We now prove one important theorem which can be used to check whether two topological spaces are homeomorphic or not. In fact, this theorem illustrates why algebraic topology was invented in the first place.
Theorem
Suppose X and Y are two homeomorphic topological spaces. If h is a homeomorphism from X to Y, then the induced homomorphism, h* is an isomorphism between fundamental groups [Assume that we are considering the fundamental groups π1(X,x0) and π1(Y,y0) with h(x0) = y0]
Proof
We have already checked in note 2 that h* is a homomorphism. It remains to check that h* is bijective. Suppose p is the inverse of h; then p* is the inverse of h*. This follows from the fact that (p(h))*(f) = p*(h*(f)) = f = (h(p))*(f) = h*(p*(f)). If f and g are two loops in X where f is not homotopic to g, the h*(f) is not homotopic to h*(g); if F is a homotopy between them, p*(F) would be a homotopy between f and g. If k is any loop in π1(Y,y0) , then h*(p*(k)) = k where p*(k) is a loop in X. This shows that h* is bijective.
Note: It is a good exercise to check that we used all the properties that h satisfies, i.e we used completely, the fact that h is a homeomorphism.
Applications of the Theorems
1. The torus is not homeomorphic to R^2 for their fundamental groups are not isomorphic (their fundamental groups don’t have the same cardinality). Note that, a simply connected space cannot be homeomorphic to a non-simply connected space; one has a trivial fundamental group and the other does not.
2. In fact, any two topological spaces have homomorphic fundamental groups (at a particular base point). See note 2 where we may let h* be the homomorphism induced by the constant map. However, they need not have isomorphic fundamental groups (at a particular base point). This is interesting because it shows that the fundamental groups of any two topological spaces always have the same ‘group structure’.
3. The fundamental group of the unit circle is isomorphic to the additive group of integers. Therefore, the fundamental group of [0,1] is isomorphic to the set of integers since [0,1] and the unit circle are homeomorphic (why is this statement false?). The one-point compactification of R also has a fundamental group isomorphic to the set of integers (since the one-point compactification of R is homeomorphic to the unit circle).

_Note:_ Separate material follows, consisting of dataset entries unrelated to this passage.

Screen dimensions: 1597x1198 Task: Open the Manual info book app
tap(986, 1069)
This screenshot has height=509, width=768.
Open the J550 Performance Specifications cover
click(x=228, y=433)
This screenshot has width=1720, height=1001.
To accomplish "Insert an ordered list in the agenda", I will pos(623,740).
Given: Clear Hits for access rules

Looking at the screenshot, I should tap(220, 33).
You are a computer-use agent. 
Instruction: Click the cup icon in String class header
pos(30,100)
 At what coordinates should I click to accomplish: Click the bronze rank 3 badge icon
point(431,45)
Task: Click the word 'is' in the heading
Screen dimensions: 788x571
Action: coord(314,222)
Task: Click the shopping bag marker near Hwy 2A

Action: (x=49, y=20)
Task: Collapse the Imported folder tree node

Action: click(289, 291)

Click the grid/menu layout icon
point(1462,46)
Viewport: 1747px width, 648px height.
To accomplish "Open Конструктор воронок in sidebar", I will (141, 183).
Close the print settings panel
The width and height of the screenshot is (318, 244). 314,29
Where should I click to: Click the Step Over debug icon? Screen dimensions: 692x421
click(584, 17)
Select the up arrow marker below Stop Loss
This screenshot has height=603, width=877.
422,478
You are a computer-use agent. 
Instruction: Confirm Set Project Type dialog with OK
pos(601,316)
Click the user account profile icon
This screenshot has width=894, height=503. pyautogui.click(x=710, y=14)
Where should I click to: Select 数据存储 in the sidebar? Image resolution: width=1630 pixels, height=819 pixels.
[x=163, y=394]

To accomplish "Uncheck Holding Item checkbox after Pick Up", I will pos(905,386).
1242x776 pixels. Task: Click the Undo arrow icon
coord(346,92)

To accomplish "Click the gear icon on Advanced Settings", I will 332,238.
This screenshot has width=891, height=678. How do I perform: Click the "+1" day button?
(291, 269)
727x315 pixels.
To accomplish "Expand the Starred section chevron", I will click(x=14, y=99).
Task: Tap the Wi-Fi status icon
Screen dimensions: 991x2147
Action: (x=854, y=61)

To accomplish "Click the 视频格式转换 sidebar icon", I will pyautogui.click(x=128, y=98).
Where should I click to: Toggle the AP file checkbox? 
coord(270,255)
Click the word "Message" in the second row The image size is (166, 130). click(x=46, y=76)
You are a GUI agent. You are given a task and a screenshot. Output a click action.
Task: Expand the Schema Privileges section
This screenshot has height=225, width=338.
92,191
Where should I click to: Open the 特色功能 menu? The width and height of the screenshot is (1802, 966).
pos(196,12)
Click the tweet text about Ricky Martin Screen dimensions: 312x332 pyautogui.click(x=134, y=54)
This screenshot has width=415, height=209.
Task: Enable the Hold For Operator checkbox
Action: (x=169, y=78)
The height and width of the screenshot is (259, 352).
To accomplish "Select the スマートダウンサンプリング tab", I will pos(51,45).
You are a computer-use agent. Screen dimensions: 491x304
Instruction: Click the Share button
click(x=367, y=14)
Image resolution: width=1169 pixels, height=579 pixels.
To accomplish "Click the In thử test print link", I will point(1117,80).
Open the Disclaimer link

4. The converse of the theorem need not hold. For example, R^2 and R^3 have isomorphic fundamental groups but are still not homeomorphic. Their fundamental groups are isomorphic because each space is simply connected. However, the two spaces cannot be homeomorphic because deleting a point from R^2 leaves a non-simply connected space but deleting a point from R^3 leaves a simply connected space (If we delete a line lying in R^3, the space wouldn’t be simply connected anymore. In fact this generalizes to R^n whereby deleting a (n-2) dimensional parallelepiped from R^n leaves a non-simply connected space).